1.1 Facilities Provided by GRP

The concept of a group within GRP may be compared with an “array” structure within a high level programming language such as Fortran. Arrays are used for storing many values in a single object, with each value associated with an integer “index”. A value can be stored in, or retrieved from, a particular element of an array by specifying the index for that element. The facilities provided by the GRP package are similar. GRP allows character strings to be stored in, or retrieved from, one of several “groups” (in this sense, a “group” is the GRP equivalent of a character array). Each element within the group has an associated index, and different groups are distinguished by different “identifiers” (similar to the way that different arrays are distinguished by having different names).

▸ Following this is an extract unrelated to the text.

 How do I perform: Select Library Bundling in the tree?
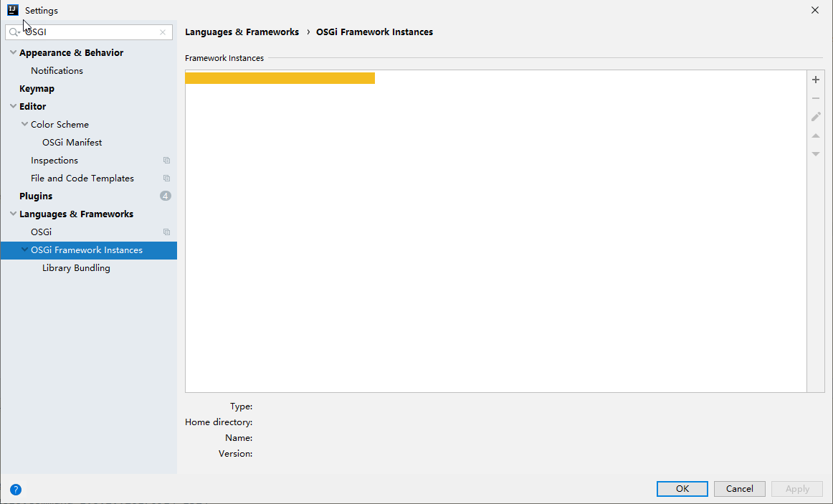pyautogui.click(x=76, y=268)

GRP also provides the following features not available through the use of Fortran arrays:

(1)
In order to store values in a normal character array, you must assign an explicit character string to each element of the array. The GRP package provides similar facilities for storing explicit strings, but also provides facilities for reading the values to be stored from a text file. This is known as indirection; instead of providing a set of strings to be stored, you provide the name of a file which contains the strings to to be stored. For instance, if you were prompted for a list of data files to be processed, you could then respond either with the explicit name of each data file, or with the name of a text file containing a list of the names of the data files.
(2)
An alternative method for specifying values to be stored in a group is by modification of the values already stored in another group. For instance, if values are to be assigned to elements 1 to 3, the actual strings stored would be obtained by taking the values stored in elements 1 to 3 of another group and applying some editing to them. The same editing is used for each element; it can include the addition of a suffix and/or a prefix, and the substitution of one sub-string with another. A typical use of this facility could be to specify a set of output files by describing the editing and the names of the corresponding input files. Thus, if a group describing the input files contained the three strings:

  OBJ1.DAT
  OBJ2.DAT
  OBJ3.DAT

you might specify the output files using a string such as:

  A_*|DAT|TXT|

This would cause the addition of the prefix “A_” and substitution of “TXT” for “DAT”, resulting in the output file names:

  A_OBJ1.TXT
  A_OBJ2.TXT
  A_OBJ3.TXT

(3)
In the above example, a group of values was obtained by copying them from another group, and then applying some specified editing. This technique of editing values can be combined with other ways of specifying the original values. For instance, to apply the same editing as above to each of the values stored in the text file OBJECTS.LIS the following response could be given:

   A_{^OBJECTS.LIS}|DAT|TXT|

If the same editing is to be applied to a list of literal values typed in directly at the keyboard, then a response such as the following could be given:

  A_{OBJ1.DAT,OBJ2.DAT,OBJ3.DAT}|DAT|TXT|

(4)
Groups have dynamic size (i.e. they expand in size as required to make room for new values), which is often more convenient than the fixed size of an array specified in its declaration. Thus if an application wants to process many data files, and chooses to store the file names in a GRP group, then no limit is imposed on the number of files which the user may specify.
(5)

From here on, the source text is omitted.